Beating the Germans Larnaca, Cyprus, July 28, 1998 Germany U-18 1 Ireland U-18 1 (Ireland win 4-3 on penalties)


KING GEORGE: Liam George, manager Brian Kerr (right) and assistant coach Noel O’Reilly (centre) celebrate after being crowned European U-18 Champions in 1998.

KING GEORGE: Liam George, manager Brian Kerr (right) and assistant coach Noel O’Reilly (centre) celebrate after being crowned European U-18 Champions in 1998.

KING GEORGE: Liam George, manager Brian Kerr (right) and assistant coach Noel O’Reilly (centre) celebrate after being crowned European U-18 Champions in 1998.

Liam George doesn't want or need, pity and sympathy for the fact that 'The Big Time,' whatever that really means, never came to his door.

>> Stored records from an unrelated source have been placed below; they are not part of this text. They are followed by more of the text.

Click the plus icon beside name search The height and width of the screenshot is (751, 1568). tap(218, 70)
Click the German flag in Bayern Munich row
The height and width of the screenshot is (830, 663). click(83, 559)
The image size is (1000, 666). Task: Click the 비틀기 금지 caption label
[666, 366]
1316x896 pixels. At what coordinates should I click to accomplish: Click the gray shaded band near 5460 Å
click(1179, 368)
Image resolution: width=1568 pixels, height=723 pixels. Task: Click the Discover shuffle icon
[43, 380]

The striker did have achievements in his playing career. He played in the top flight in Ireland and in England's second tier. He also played for Ireland, which gratefully adopted this English-born player through the bloodline of his Dublin mother, at various levels.

Retirement from playing didn't mean misery as the Luton man enjoys a very successful career as a physio. His tale is not one of woe.

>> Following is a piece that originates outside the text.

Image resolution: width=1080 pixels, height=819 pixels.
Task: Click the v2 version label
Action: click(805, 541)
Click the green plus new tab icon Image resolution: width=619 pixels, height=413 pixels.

But for those lovers of football in this country, whose memory goes beyond the mere confines of Euro '88 and Italia '90, George's name is etched with pride in stone.

The Republic of Ireland winning the U-18 European Championship title in the wilting July heat in Cyprus in 1998 took a lot of effort from a lot of people - the road to qualification starting off in the cold and dire poverty of qualifiers in Moldova the previous October, and the success was a group effort.

Yet the honour of being The One, the owner of the single pair of boots which sealed the deal, and made Ireland champions of Europe fell to George, whose penalty in a shoot-out against Germany in the final was the crucial one.

Timing is everything in football, for those who play and those to watch.


State exams in the summers of 1988 (Inter Cert) and 1990 (Leaving Cert) left me trying to juggle studies with watching Ireland play and I was in college for the summer of USA '94.

But when Brian Kerr was working utter miracles with his Ireland underage teams in 1998, I was now in a position to watch the games properly as part of my job.

Kerr, his staff and his players do not get the credit they deserve for what they achieved in '98, as the Republic of Ireland became the first nation to win the U-16 and U-18 Euro titles in the same year (only Spain has done it since).

It is another stain on the Delaney-era of the FAI that, because Kerr was persona non grata in the FAI, the association did nothing whatsoever to mark the 20th anniversary of those championship wins in Scotland and Cyprus.

Not one word in the FAI's match programmes, nothing on their website, no on-field presentation for Kerr and his teams, that job was left to the Soccer Writers' Association who arranged the reunion which the FAI couldn't be bothered to do because the regime didn't like Brian Kerr.

Because what happened on a very hot evening in Larnaca in July 1998 was one of the most remarkable nights I've seen in Irish football.

At one stage the dream appeared to be dead, as a 1-0 win for Howard Wilkinson's England side (Alan Smith scored the goal) over Ireland in the second group game looked to have buried the Irish.

With a tight format (three group games and then the two group winners advancing to the final), there was no place to hide.

For the last group game Ireland needed to beat Cyprus and hope that England lost to Croatia. As he spoke to the Irish press pack, arrogance came from every pore of Wilkinson's being, leaving a stain on our notebooks and tape recorders. I don't think I ever wanted England to lose more.

The teams were staying in the same hotel in Larnaca so that English swagger was unavoidable.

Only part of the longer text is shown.